Kasım 2015’te Viyana’da toplanan, aralarında Türkiye ve İran’ın da bulunduğu 17 ülkeden oluşan Uluslararası Suriye Destek Grubu, çete gruplarına desteğiyle bilinen Suudi Arabistan’a muhalefeti birleştirme görevi verildi. 8-10 Aralık 2015’de Riyad’da yapılan toplantının ardından Cenevre-3 görüşmelerine katılacak muhalefetin heyeti belirlendi.
KÜRTLER YİNE DAVET EDİLMEDİ
Cenevre-3 görüşmelerine katılacak olan kesimlere davetiyelerin gönderileceği son güne kadar PYD’nin de görüşmelere davet edileceği söylense de gerçekte öyle olmadı. Kürtler Cenevre-3 görüşmelerine bireysel olarak katılma daveti aldılar ama görüşmelere katılmayacaklarını açıkladılar.
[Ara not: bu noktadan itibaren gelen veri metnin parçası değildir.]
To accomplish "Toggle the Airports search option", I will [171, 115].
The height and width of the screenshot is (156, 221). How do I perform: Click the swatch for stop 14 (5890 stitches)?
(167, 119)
Son güne kadar Kürtler olmadan Suriye’de siyasi çözüm olmaz diyen uluslararası güçler, Kürtlerin görüşmelere davet edilmemesini yine Türkiye ve bölgesel güçlerin tutumuna bağladı.
DE MİSTURA SALİH MÜSLİM VE GÖRÜŞMELERE KATILAN GRUPLAR ARASINDA MEKİK DOKUDU
Kürtler resmi anlamda Cenevre-3 görüşmelerine katılmamış olsa da De Mistura, dönemin PYD Eşbaşkanı Salih Müslim’den görüşmeler süresince Cenevre’de kalmasını rica etti. Bir taraftan görüşmelere katılan heyetlerle toplantılar yapan De Mistura, diğer taraftan Salih Müslim ile özel görüşmeler gerçekleştirdi. Heyetlerle yaptığı görüşmelerin içeriğini sık sık Müslim’e aktaran de Mistura, “PYD bu görüşmelerde olmalı bunu çok iyi biliyorum, ama bu noktada beni aşan güçler var” diyerek, adeta Kürtleri sakinleştirmeye çalıştı.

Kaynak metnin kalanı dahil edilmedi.